What we really want to see is all of the G8 countries agreeing that there are a number of different measures. This is an important goal for them all to work towards. And we should be rewarding incentives for companies to invest and create jobs here at home, if it makes sense for them to do that and make their productive decisions here.
Q But will it move beyond sort of that rhetoric? I mean, we know that the President supports that. Will it move to anything that will actually have a concrete effect?
MS. ATKINSON: I think that these political moves by G8 leaders do translate into an effect, because they push the processes that otherwise might be going more slowly, and they also involve governments committing to take different actions.
We know that what we have put forward -- we're going to ask -- the OECD, for example, is working on a template for more transparency by companies. I expect that there will be a strong support from G8 leaders on that. Other countries, including the U.K., are now stepping forward and saying they also want to make important efforts in this area so that international tax policy doesn’t develop into a race to the bottom. And that’s an important outcome for -- because all of these measures require us to go home and take individual actions ourselves. But having that collective commitment to work on these issues is important.

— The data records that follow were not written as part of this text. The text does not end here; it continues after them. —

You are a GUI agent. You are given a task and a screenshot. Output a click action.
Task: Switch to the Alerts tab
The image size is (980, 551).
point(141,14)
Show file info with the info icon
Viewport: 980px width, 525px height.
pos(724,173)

MR. EARNEST: Let's move to the back. Nadya.
Q Thank you. Ben, can you help us understand a little bit better of why it took you so long to conclude that Assad used chemical weapons while the French and the British already said that a while ago? Because some of the cynics will say it's because of the opposition is losing on the ground and that’s why you came out. And why is it that 150 dead by chemical weapons is a game changer, but not 93,000 dead by conventional weapons?
MR. RHODES: Well, I'll take the second question first. We've clearly been in strong opposition to what's been taking place in Syria for two years. The use of conventional force against civilians is what led us in the first instance to say that Bashar al-Assad had to step down; to put in place a sanctions regime; to recognize the Syrian Opposition Coalition as a legitimate representative that we could deal with for the Syrian people; and to try to mobilize an international response.
At the same time, the use of chemical weapons violates clear international norms. For decades, the international community sought to strengthen a norm against the use of this type of weapon, given both its potential for mass casualty, and given the type of weapon of mass destruction that it is, and the effects we've seen it have when it's been used in past history. So this isn't just a red line for the United States in our view; it should be a red line for the international community generally.
With respect to our timing, we've been driven by our intelligence assessments of potential incidents. And even the incidents that we have established high confidence about, most of those, you're talking about things that have taken place in the last several months, in 2013.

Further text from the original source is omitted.